→ **Action item**: Output exactly the lines below from the one containing "Instruction: Click the 11x logo" to the last line, both included. Omit pictures.

(Stored data entries)
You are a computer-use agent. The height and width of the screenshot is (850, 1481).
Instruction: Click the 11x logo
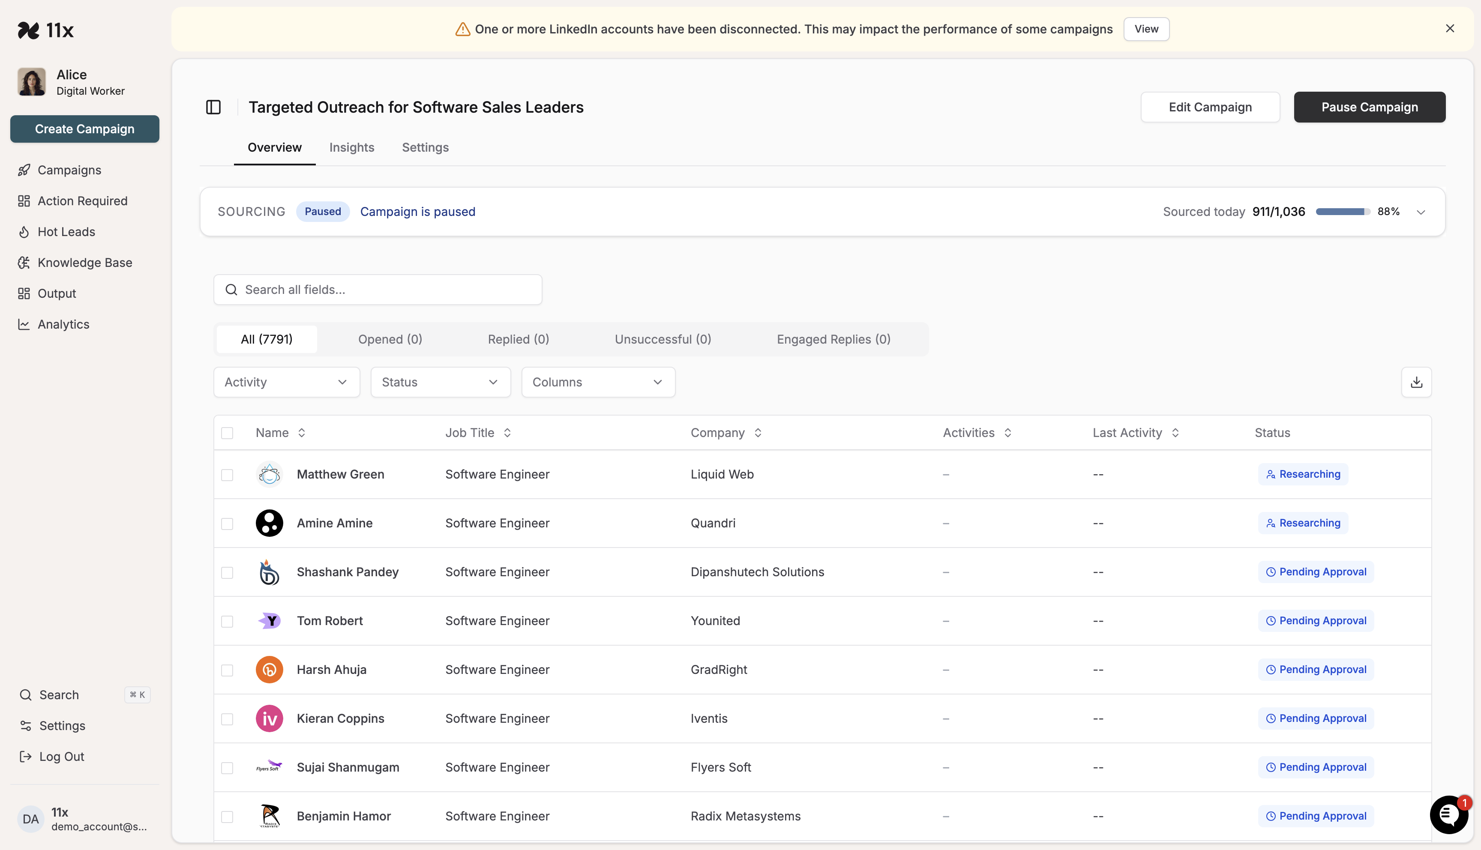click(47, 30)
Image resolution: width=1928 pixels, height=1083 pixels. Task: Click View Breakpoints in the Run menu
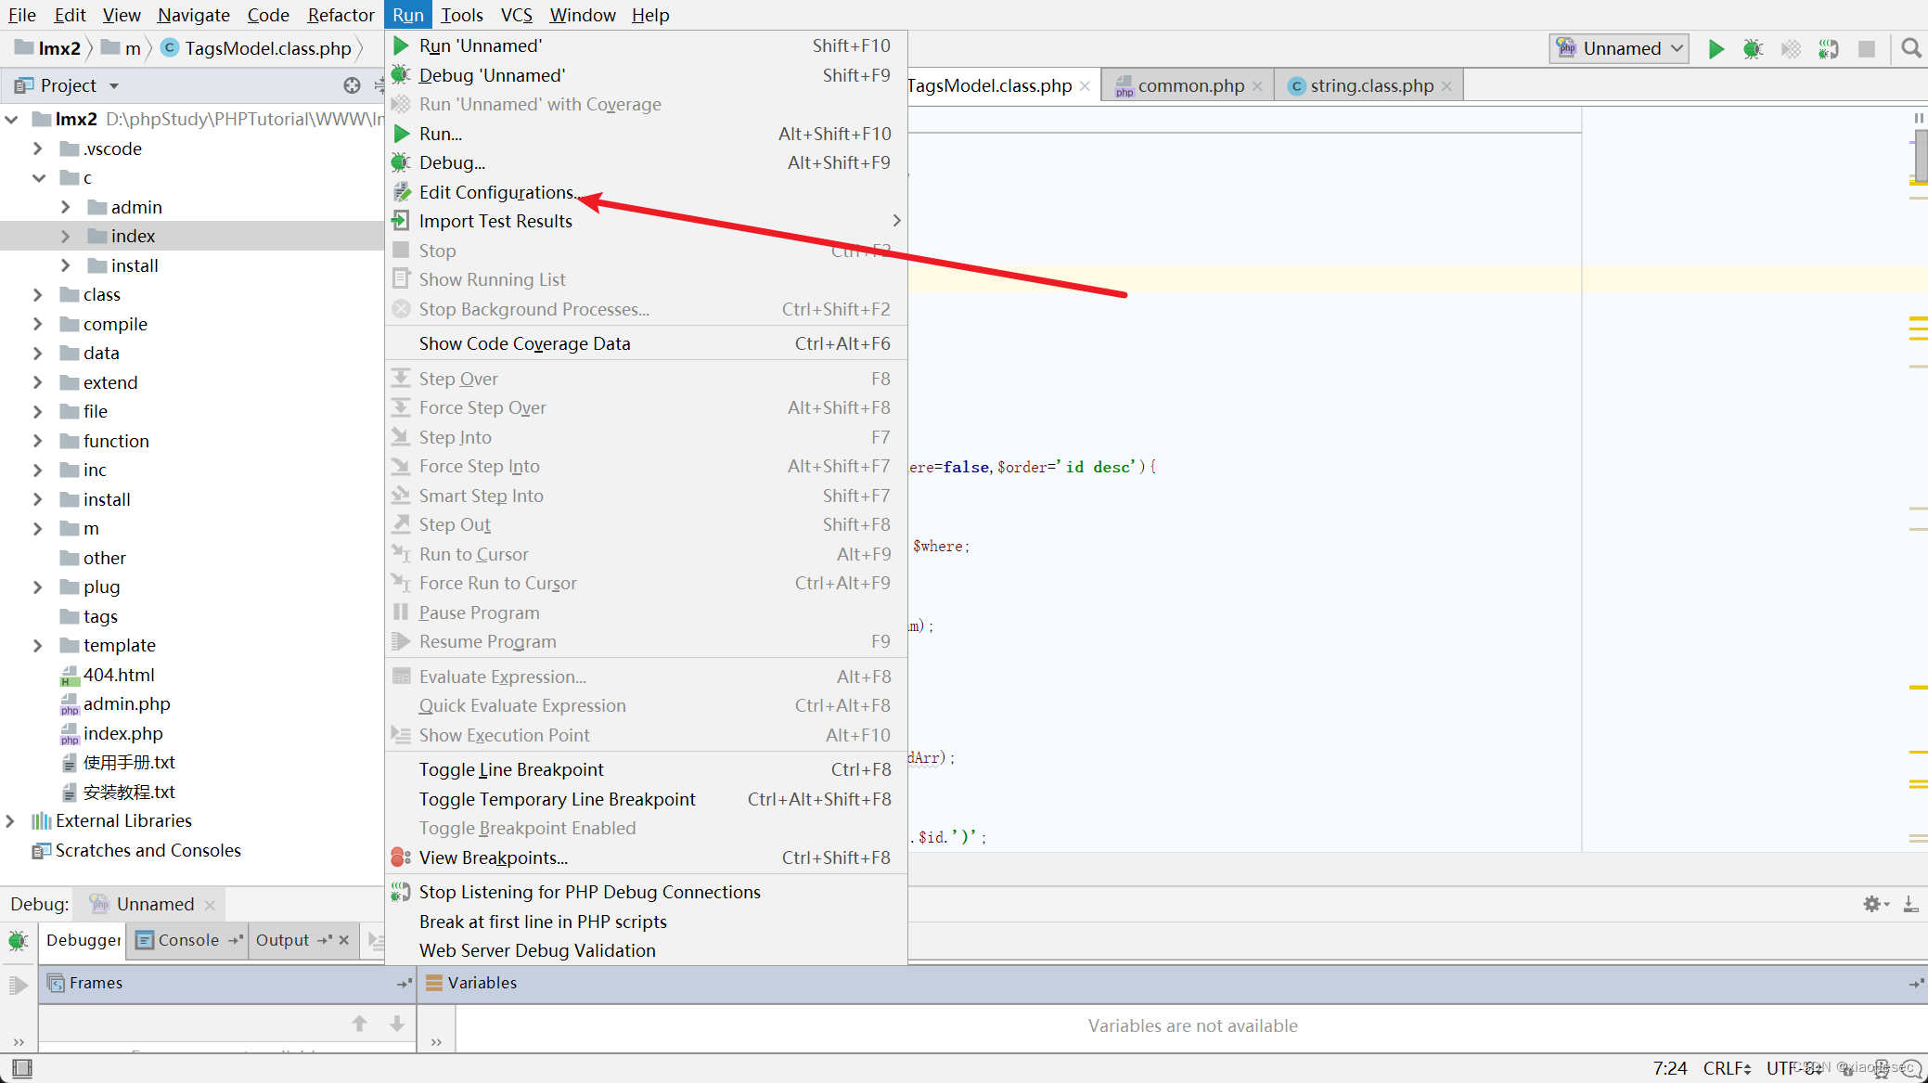point(494,857)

→ **Exercise response**:
Instruction: Click the 11x logo
click(47, 30)
Image resolution: width=1928 pixels, height=1083 pixels. Task: Click View Breakpoints in the Run menu
point(494,857)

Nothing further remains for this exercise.